Tech investor First Growth Funds (ASX:FGF) has called off a deal to put some money into speculative blockchain wannabe Zyber.

First Growth Funds made the speculative play in the dying days of December, promising $300,000 at a price of 0.8c a share, a 47 per cent discount to the price where Zyber’s (ASX:ZYB) shares had been suspended a month earlier.

It was conditional on Zyber buying a blockchain company called Equal Network.

But First Growth says the ASX has decided the acquisition will be a change of business activity so Zyber will have to re-comply with listing rules, and “as the conditions for an investment in Zyber has not been satisfied” they’ve killed the deal.

Zyber stock is still suspended and the company has not made any public announcements about either transaction outside what First Growth Funds has said.

Crypto crash-out

Zyber peaked just before the bottom fell out of the blockchain-cryptocurrency market in February 2018.

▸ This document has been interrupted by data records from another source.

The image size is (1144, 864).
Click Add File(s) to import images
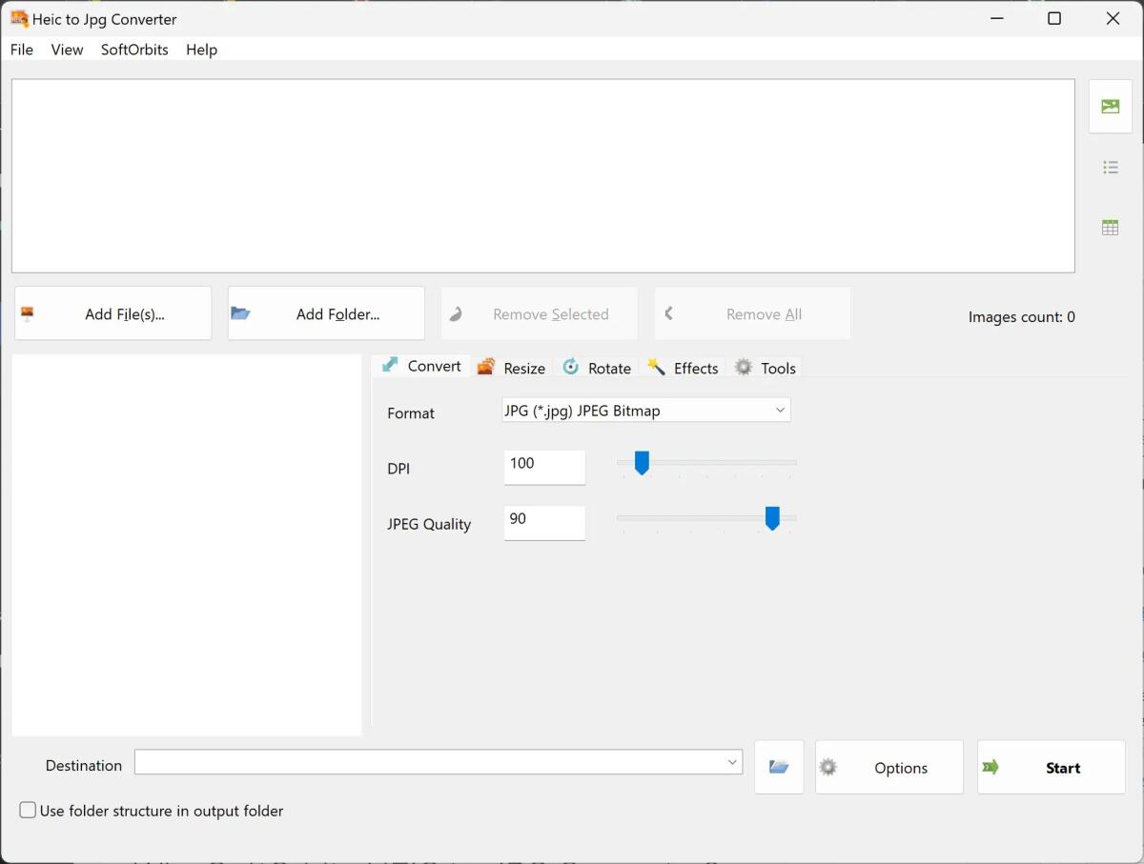click(112, 312)
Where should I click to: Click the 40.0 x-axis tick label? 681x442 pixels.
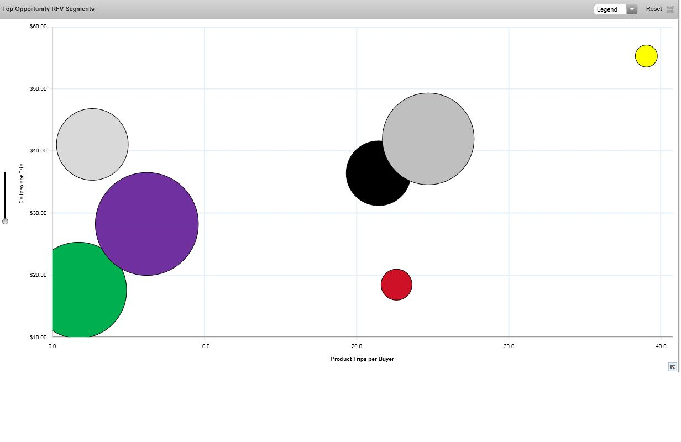(x=661, y=346)
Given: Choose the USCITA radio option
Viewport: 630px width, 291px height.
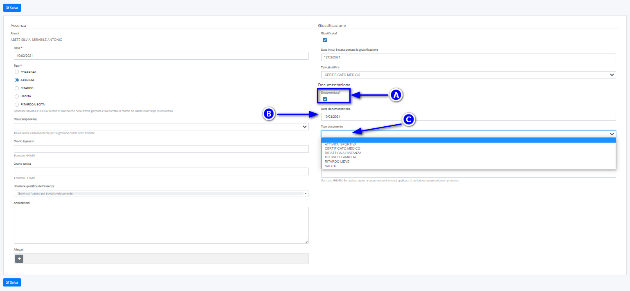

Rumours circulated for weeks that a blockchain acquisition was imminent, but the company made no comment.

Those rumours pushed the share price up 228 per cent from the end of December to January 22, when it plunged after the resignation of director Peter Wall, a partner at Perth law firm Steinepreis Paganin, from the board followed by every other director in the months after.

From tech star to penny stock

Canadian startup Zyber, founded by former Bank of America executive Clay Epstein, listed in February 2016 to considerable excitement from media and shareholders with a secure file sharing application in the very early stages of development.

But Mr Epstein had quit the CEO job by June and the replacement team was gone by the end of the year. The COO and VP of sales were out in January 2017.

By the third quarter their replacements quit too.

By late 2017 the board had effectively given up on it and were looking for a company that wanted to use it as a backdoor listing vehicle.

But after Mr Wall resigned from the company, control moved into the hands of a Queensland businessman named George Hatzipapas and his wife Argiroula, who between them owned 19.68 per cent of the company through two different entities.

Chairman Mr Hatzipapas presided over a listing on the Frankfurt stock exchange, where Zyber was listed not as Zyber but as the miner Dourado Resources that it backdoor listed into in 2016, and two acquisition attempts so far.

He also tried to revive the legacy technology.

But Zyber made just $1,913 in the half year to December 31, 2018, compared to $16,137 in the same period in 2017.

It still has $876,369 left in cash in the bank.